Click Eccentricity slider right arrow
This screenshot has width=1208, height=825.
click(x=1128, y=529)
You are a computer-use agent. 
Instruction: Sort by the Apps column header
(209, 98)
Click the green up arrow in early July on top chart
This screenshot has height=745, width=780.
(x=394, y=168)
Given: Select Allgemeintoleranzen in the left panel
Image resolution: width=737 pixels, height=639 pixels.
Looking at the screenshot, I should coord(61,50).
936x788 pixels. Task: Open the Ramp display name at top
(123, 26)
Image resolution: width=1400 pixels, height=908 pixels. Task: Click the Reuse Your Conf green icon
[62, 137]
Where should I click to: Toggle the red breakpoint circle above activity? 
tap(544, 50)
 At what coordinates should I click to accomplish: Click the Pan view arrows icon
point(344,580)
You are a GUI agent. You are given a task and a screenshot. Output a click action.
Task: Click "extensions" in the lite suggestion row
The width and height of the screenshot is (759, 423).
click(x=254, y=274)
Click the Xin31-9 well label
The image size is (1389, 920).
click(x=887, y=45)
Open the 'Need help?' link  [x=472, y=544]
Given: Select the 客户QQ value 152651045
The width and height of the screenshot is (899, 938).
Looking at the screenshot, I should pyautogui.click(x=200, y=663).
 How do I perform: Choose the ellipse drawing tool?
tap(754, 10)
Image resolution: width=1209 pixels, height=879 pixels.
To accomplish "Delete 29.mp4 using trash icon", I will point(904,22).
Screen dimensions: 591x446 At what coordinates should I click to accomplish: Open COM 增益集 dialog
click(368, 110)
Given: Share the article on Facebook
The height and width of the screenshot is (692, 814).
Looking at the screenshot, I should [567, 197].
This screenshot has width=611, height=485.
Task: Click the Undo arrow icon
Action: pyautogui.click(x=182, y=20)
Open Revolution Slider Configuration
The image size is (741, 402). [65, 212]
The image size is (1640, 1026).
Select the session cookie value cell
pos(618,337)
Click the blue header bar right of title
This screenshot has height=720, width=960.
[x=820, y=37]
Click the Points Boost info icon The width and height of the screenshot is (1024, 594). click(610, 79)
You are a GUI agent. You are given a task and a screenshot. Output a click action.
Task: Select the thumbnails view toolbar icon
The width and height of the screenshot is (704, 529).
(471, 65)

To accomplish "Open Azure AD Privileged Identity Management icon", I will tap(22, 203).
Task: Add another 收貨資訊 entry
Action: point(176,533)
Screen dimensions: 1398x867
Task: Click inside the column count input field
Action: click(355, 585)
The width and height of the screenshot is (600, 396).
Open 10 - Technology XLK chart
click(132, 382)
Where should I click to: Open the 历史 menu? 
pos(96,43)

****

● Exercise brief: Give back all of the entries above, unchanged in every word.

● Response to this task:
Click Eccentricity slider right arrow
This screenshot has width=1208, height=825.
click(x=1128, y=529)
You are a computer-use agent. 
Instruction: Sort by the Apps column header
(209, 98)
Click the green up arrow in early July on top chart
This screenshot has height=745, width=780.
(x=394, y=168)
Given: Select Allgemeintoleranzen in the left panel
Image resolution: width=737 pixels, height=639 pixels.
Looking at the screenshot, I should coord(61,50).
936x788 pixels. Task: Open the Ramp display name at top
(123, 26)
Image resolution: width=1400 pixels, height=908 pixels. Task: Click the Reuse Your Conf green icon
[62, 137]
Where should I click to: Toggle the red breakpoint circle above activity? 
tap(544, 50)
 At what coordinates should I click to accomplish: Click the Pan view arrows icon
point(344,580)
You are a GUI agent. You are given a task and a screenshot. Output a click action.
Task: Click "extensions" in the lite suggestion row
The width and height of the screenshot is (759, 423).
click(x=254, y=274)
Click the Xin31-9 well label
The image size is (1389, 920).
click(x=887, y=45)
Open the 'Need help?' link  [x=472, y=544]
Given: Select the 客户QQ value 152651045
The width and height of the screenshot is (899, 938).
Looking at the screenshot, I should pyautogui.click(x=200, y=663).
 How do I perform: Choose the ellipse drawing tool?
tap(754, 10)
Image resolution: width=1209 pixels, height=879 pixels.
To accomplish "Delete 29.mp4 using trash icon", I will point(904,22).
Screen dimensions: 591x446 At what coordinates should I click to accomplish: Open COM 增益集 dialog
click(368, 110)
Given: Share the article on Facebook
The height and width of the screenshot is (692, 814).
Looking at the screenshot, I should [567, 197].
This screenshot has width=611, height=485.
Task: Click the Undo arrow icon
Action: pyautogui.click(x=182, y=20)
Open Revolution Slider Configuration
The image size is (741, 402). [65, 212]
The image size is (1640, 1026).
Select the session cookie value cell
pos(618,337)
Click the blue header bar right of title
This screenshot has height=720, width=960.
[x=820, y=37]
Click the Points Boost info icon The width and height of the screenshot is (1024, 594). click(610, 79)
You are a GUI agent. You are given a task and a screenshot. Output a click action.
Task: Select the thumbnails view toolbar icon
The width and height of the screenshot is (704, 529).
(471, 65)

To accomplish "Open Azure AD Privileged Identity Management icon", I will tap(22, 203).
Task: Add another 收貨資訊 entry
Action: point(176,533)
Screen dimensions: 1398x867
Task: Click inside the column count input field
Action: click(355, 585)
The width and height of the screenshot is (600, 396).
Open 10 - Technology XLK chart
click(132, 382)
Where should I click to: Open the 历史 menu? 
pos(96,43)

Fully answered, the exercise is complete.